Cassie’s confession, Colton’s climb were entirely reasonable responses to The Bachelor’s format
Colton Underwood and Cassie Randolph during The Bachelor 23 season premiere, because why would ABC bother to have any photos on its press site of the episode it's been teasing all season long? (Photo by Rick Rowell/ABC)

The Bachelor took 19 hours to get to the pivotal moment of this season, when we finally saw Colton Underwood jump over a fence—and were greeted with the real surprise: it was not a fence, but a gate.

Finale recap: The Bachelor lost something far more interesting than Colton’s virginity in part one of the season finale

ABC’s synopsis of this episode called “a bombshell surprise no one saw coming.” This is, you may be surprised to learn, untrue. First, we literally saw it coming every single week, because there is more teasing in ABC’s promos than in Colton’s fantasy suites.
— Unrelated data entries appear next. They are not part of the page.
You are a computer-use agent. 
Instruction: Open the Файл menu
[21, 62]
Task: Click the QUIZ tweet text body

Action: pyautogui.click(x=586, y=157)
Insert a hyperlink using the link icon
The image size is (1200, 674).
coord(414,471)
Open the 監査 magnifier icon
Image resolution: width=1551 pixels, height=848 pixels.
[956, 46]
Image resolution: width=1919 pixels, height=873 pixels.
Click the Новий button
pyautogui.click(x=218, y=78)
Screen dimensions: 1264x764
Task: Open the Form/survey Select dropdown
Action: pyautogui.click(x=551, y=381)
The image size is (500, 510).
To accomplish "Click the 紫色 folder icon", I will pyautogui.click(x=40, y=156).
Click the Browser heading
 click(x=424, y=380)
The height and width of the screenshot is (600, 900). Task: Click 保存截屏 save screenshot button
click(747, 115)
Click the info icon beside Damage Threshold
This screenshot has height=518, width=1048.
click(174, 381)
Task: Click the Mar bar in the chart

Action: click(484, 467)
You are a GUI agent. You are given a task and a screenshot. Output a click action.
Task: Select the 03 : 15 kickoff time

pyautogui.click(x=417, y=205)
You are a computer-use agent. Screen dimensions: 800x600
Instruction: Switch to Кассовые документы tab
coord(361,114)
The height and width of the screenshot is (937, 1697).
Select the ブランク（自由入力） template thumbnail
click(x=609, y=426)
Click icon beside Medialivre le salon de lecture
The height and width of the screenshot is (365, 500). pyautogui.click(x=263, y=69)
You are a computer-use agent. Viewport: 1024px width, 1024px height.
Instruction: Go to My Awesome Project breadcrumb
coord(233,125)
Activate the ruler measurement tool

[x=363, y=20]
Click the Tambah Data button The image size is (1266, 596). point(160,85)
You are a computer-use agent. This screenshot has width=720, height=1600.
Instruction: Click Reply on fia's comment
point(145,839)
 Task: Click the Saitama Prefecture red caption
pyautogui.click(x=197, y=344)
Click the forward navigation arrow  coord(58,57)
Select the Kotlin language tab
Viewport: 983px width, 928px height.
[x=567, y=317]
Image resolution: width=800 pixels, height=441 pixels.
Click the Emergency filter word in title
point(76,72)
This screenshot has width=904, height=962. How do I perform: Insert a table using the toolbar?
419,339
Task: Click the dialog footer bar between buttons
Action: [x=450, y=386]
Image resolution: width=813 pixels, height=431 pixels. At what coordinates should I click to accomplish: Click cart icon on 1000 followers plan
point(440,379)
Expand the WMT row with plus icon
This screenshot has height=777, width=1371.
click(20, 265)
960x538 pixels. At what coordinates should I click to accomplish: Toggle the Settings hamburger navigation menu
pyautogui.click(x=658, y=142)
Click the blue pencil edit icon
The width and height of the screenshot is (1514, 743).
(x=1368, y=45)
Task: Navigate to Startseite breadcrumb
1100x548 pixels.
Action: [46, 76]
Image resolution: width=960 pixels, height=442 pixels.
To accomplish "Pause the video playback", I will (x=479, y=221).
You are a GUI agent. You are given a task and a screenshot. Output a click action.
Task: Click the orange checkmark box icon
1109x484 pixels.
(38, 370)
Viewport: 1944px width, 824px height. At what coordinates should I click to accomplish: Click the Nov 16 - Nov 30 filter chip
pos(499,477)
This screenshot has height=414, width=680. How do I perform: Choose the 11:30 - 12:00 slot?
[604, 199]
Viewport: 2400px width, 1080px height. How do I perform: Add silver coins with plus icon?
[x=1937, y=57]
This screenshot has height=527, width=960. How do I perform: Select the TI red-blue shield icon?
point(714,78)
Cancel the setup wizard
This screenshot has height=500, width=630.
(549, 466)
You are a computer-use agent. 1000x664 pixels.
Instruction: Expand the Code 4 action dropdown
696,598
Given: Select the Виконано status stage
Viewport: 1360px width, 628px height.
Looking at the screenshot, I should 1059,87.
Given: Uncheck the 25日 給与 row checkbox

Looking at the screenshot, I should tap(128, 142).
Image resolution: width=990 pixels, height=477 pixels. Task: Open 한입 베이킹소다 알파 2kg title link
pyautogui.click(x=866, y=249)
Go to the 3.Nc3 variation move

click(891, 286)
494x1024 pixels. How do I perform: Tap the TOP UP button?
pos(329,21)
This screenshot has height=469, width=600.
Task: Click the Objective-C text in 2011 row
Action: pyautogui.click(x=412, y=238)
Second, a Bachelor fleeing the production is absolutely fun, and I’m sure the wranglers who are used to controlling human beings—which may explain why Chris Harrison and members of the crew wandered up a dark street calling Colton’s name and whistling, as if he was a lost puppy—were surprised by his exit.

But Colton’s response was reasonable and rational. And it was essentially about the show itself.

The production did not wrestle with its own complicity, but it’s interesting that it seems like they basically produced this moment, and produced itself out of Colton potentially having sex. (By the way: Is someone still technically a virgin after spending an entire day filming soft core porn shower scenes for Disney?)

Colton said repeatedly that he wouldn’t have sex with someone he didn’t love, and then he said he loved Cassie, and then the producers made sure she really wasn’t ready to return those words.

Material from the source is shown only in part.